We noticed a few interesting results in the rosiglitazone data analysis. First, the Naïve and CTE-Beta methods provided similar results, because the closed form of the posterior mean of risks for the CTE-Beta model is equivalent to the Naïve pooled risks. Second, CTE-IV(DM) and HTE-DL(DM) provided exactly the same results, because the estimated between-study heterogeneity with HTE-DL(DM). Third, SGS-Unwgt point and interval estimates were very different from those of SGS-Wgt and gave a totally different conclusion under certain data settings. In the 56-study data set, SGS-Unwgt indicated an increased risk of cardiovascular death for rosiglitazone with the associated 95% interval that excluded zero, while the SGS-Wgt estimate was close to zero and the associated 95% interval included zero. In addition, these two estimators tended to provide largely different point estimates even with the 13 placebo-controlled trials. Finally, SGS-Unwgt and SA(DM) occasionally provided very different point estimates. The SA(DM) estimator gave estimates close to the null across all data settings with both outcomes, while SGS-Unwgt, with narrow 95% intervals, provided strong evidence of greater risk of an event with rosiglitazone. We observed similar trends in our simulation study, again because the target parameters of these two estimators differ.
Furthermore, the rosiglitazone data analysis showed some findings that differed from what we observed in the simulation study. Simulation study results are valid and applicable to a real data analysis only when the simulation data generating mechanism agrees with the true data generating mechanism of the real data. It is untestable, however, whether the rosiglitazone data follow the same data generating mechanism that we used in our simulation study. Instead, we investigated key empirical features (such as correlation between sample size and risks) in the rosiglitazone data and assessed difference between simulated and real data. First, Although our simulation studies suggested that HTE-Beta, AB-Logit, and SGS-Wgt are the generally favored models and HTE-LogitSh may be one of the least favorite models, the Bayesian model comparison using the Watanabe-Akaike information criterion in our rosiglitazone data analysis suggested that HTE-LogitSh was the best fitting model. Second, SGS-Wgt always provided much narrower 95% confidence intervals than SGS-Unwgt. This trend was not observed in our simulations, though. The difference may be because of a non-zero correlation between study design and observed log odds ratio in the rosiglitazone data, whereas the simulations did not include such correlation. Shuster et al. (2012)11 pointed out that SGS-Wgt could be more influenced by large trials than SGS-Unwgt.

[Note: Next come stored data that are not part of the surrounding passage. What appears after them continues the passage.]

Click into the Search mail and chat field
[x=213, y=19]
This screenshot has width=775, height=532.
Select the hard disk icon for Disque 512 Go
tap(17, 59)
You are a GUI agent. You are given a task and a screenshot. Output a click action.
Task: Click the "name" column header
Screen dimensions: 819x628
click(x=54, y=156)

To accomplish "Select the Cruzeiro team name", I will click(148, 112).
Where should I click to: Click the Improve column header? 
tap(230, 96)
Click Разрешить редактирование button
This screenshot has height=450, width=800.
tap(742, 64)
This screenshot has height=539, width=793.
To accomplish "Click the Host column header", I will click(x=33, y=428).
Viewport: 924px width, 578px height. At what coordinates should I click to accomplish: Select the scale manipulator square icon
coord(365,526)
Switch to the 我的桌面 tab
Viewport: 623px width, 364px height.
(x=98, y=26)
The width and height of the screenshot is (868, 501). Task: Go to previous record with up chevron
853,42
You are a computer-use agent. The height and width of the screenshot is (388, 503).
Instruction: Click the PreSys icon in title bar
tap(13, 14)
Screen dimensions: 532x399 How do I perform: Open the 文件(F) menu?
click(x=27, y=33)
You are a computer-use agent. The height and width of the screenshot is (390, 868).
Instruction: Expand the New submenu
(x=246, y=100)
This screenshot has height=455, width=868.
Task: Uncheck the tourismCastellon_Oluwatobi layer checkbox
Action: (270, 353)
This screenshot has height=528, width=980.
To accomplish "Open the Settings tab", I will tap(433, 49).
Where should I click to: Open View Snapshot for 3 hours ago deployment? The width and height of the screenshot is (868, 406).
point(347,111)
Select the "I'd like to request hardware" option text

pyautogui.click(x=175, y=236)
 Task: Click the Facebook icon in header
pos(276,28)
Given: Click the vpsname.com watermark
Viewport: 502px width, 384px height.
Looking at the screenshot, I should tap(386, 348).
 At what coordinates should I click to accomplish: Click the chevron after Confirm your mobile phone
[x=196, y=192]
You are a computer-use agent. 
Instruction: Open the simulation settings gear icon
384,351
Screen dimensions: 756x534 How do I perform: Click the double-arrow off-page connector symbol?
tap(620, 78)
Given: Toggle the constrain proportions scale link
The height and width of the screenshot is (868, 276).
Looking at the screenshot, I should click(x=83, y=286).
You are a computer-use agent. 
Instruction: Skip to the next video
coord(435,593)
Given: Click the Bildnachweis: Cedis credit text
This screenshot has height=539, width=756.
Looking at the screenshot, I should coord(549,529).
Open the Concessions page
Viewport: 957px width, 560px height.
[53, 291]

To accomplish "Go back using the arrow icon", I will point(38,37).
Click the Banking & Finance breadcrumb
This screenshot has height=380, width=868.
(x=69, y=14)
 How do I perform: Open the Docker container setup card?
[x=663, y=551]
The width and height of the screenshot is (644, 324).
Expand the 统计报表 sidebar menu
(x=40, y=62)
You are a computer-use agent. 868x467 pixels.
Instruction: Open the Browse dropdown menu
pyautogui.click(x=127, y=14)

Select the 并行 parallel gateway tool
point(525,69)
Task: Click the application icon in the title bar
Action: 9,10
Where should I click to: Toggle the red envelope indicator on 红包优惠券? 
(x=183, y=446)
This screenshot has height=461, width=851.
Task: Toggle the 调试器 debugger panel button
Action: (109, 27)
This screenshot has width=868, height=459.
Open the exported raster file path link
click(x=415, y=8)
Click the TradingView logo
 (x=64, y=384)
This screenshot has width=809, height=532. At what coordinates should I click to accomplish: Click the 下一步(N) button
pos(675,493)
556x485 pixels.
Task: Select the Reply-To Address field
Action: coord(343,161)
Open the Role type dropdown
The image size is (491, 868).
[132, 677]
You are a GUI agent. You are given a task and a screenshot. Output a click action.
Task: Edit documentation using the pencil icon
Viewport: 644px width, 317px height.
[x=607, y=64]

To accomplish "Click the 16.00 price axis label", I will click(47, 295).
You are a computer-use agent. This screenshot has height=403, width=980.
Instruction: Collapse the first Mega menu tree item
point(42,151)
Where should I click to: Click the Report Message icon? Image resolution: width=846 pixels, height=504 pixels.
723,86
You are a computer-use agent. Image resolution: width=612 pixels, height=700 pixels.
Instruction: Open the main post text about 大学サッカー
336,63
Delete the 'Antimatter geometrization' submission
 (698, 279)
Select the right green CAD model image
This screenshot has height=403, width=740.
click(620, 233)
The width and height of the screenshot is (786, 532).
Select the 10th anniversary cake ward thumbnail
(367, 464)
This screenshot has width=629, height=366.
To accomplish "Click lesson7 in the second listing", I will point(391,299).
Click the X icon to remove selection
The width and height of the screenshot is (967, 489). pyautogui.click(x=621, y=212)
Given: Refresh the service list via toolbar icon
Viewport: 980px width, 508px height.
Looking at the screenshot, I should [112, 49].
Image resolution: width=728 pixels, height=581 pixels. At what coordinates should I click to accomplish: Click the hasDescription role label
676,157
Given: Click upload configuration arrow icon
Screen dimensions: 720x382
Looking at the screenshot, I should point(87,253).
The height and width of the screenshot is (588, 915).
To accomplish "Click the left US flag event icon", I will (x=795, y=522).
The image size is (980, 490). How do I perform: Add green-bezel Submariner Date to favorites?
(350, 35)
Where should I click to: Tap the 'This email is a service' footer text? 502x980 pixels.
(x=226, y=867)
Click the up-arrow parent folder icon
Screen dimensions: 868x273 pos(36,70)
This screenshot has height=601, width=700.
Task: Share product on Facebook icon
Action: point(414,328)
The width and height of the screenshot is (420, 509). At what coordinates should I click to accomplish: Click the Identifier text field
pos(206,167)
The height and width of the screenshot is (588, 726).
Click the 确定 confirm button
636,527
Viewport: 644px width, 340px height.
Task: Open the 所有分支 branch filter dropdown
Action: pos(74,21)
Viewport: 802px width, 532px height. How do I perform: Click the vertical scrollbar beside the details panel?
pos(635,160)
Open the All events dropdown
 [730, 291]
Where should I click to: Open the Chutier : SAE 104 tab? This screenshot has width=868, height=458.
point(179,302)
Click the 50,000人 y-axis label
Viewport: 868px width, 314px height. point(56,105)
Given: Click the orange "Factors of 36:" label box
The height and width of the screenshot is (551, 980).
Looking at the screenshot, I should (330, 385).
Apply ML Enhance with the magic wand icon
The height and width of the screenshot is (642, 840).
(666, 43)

One advantage of SGS-Wgt, however, is that it tends to have narrower confidence limits as the number of studies increases.
Shuster and Walker35 stated two points that need to be considered in meta-analysis methods. One may need to properly handle an interaction between sample size and treatment effect with meta-analysis methods that use weights based on sample sizes, and one may also need to consider the weights as random variables. They argued that most widely-used meta-analysis methods with binary outcomes do not consider these two issues. Instead, these methods assume independence of within-study effects and design, called effects at random, and could provide biased estimates. Our simulation study did not address these issues specifically, and further studies are needed.
The rosiglitazone data have flaws that limit the ability to assess if rosiglitazone increases the risks of myocardial infarction and cardiovascular death. A major concern is that it is unclear what the control group is. The data set includes some studies with active treatments as the control groups and some with placebo controls. Some trials compared rosiglitazone to placebo while a few trials compared rosiglitazone to glyburide. It is questionable whether we can consider placebo and glyburide as comparable control groups. Similarly, it is questionable whether the log odds ratio of rosiglitazone compared to placebo can be combined with log odds ratio of rosiglitazone + X compared to X alone. Nissen and Wolski33 tackled this issue by providing results from several meta-analyses that included studies having the same comparator (insulin, metformin, sulfonylurea, or placebo). For these specific data, a network meta-analysis may be a more reasonable approach, because the data have non-comparable treated and control groups across the trials22.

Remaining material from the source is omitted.